* _PROBLEM DETAILS_
From first line to last, retype the data exactly.

* _DATA TO EXAMINE_
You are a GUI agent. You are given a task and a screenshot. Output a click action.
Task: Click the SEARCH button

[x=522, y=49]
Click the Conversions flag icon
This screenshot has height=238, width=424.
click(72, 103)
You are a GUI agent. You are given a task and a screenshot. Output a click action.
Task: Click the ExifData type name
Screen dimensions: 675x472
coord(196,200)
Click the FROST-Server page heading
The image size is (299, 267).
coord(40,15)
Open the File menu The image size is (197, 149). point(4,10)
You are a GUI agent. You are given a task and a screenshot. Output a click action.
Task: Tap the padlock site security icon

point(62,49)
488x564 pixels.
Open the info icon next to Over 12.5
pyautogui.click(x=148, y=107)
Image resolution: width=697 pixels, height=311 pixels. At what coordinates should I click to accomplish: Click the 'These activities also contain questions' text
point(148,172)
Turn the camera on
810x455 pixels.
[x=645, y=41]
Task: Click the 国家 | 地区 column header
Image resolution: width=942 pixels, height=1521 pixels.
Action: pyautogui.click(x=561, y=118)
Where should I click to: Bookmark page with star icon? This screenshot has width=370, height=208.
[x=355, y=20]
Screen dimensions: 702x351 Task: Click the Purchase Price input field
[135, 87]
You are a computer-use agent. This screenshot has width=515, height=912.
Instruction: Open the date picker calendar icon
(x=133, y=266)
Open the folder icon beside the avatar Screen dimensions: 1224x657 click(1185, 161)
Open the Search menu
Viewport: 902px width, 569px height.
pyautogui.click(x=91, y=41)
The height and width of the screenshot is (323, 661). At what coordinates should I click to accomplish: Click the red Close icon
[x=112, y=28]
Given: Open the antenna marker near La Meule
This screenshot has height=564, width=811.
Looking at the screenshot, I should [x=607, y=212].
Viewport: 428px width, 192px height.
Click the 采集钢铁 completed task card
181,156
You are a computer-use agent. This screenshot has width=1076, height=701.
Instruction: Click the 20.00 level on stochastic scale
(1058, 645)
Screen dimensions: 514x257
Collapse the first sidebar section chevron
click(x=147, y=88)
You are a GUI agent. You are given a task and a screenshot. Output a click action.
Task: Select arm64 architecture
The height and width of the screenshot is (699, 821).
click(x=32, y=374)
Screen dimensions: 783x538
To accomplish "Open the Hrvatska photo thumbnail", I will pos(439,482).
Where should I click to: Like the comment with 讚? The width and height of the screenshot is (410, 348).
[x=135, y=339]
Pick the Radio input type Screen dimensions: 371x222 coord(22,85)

* _EXPECTED ANSWER_
You are a GUI agent. You are given a task and a screenshot. Output a click action.
Task: Click the SEARCH button

[x=522, y=49]
Click the Conversions flag icon
This screenshot has height=238, width=424.
click(72, 103)
You are a GUI agent. You are given a task and a screenshot. Output a click action.
Task: Click the ExifData type name
Screen dimensions: 675x472
coord(196,200)
Click the FROST-Server page heading
The image size is (299, 267).
coord(40,15)
Open the File menu The image size is (197, 149). point(4,10)
You are a GUI agent. You are given a task and a screenshot. Output a click action.
Task: Tap the padlock site security icon

point(62,49)
488x564 pixels.
Open the info icon next to Over 12.5
pyautogui.click(x=148, y=107)
Image resolution: width=697 pixels, height=311 pixels. At what coordinates should I click to accomplish: Click the 'These activities also contain questions' text
point(148,172)
Turn the camera on
810x455 pixels.
[x=645, y=41]
Task: Click the 国家 | 地区 column header
Image resolution: width=942 pixels, height=1521 pixels.
Action: pyautogui.click(x=561, y=118)
Where should I click to: Bookmark page with star icon? This screenshot has width=370, height=208.
[x=355, y=20]
Screen dimensions: 702x351 Task: Click the Purchase Price input field
[135, 87]
You are a computer-use agent. This screenshot has width=515, height=912.
Instruction: Open the date picker calendar icon
(x=133, y=266)
Open the folder icon beside the avatar Screen dimensions: 1224x657 click(1185, 161)
Open the Search menu
Viewport: 902px width, 569px height.
pyautogui.click(x=91, y=41)
The height and width of the screenshot is (323, 661). At what coordinates should I click to accomplish: Click the red Close icon
[x=112, y=28]
Given: Open the antenna marker near La Meule
This screenshot has height=564, width=811.
Looking at the screenshot, I should [x=607, y=212].
Viewport: 428px width, 192px height.
Click the 采集钢铁 completed task card
181,156
You are a computer-use agent. This screenshot has width=1076, height=701.
Instruction: Click the 20.00 level on stochastic scale
(1058, 645)
Screen dimensions: 514x257
Collapse the first sidebar section chevron
click(x=147, y=88)
You are a GUI agent. You are given a task and a screenshot. Output a click action.
Task: Select arm64 architecture
The height and width of the screenshot is (699, 821).
click(x=32, y=374)
Screen dimensions: 783x538
To accomplish "Open the Hrvatska photo thumbnail", I will pos(439,482).
Where should I click to: Like the comment with 讚? The width and height of the screenshot is (410, 348).
[x=135, y=339]
Pick the Radio input type Screen dimensions: 371x222 coord(22,85)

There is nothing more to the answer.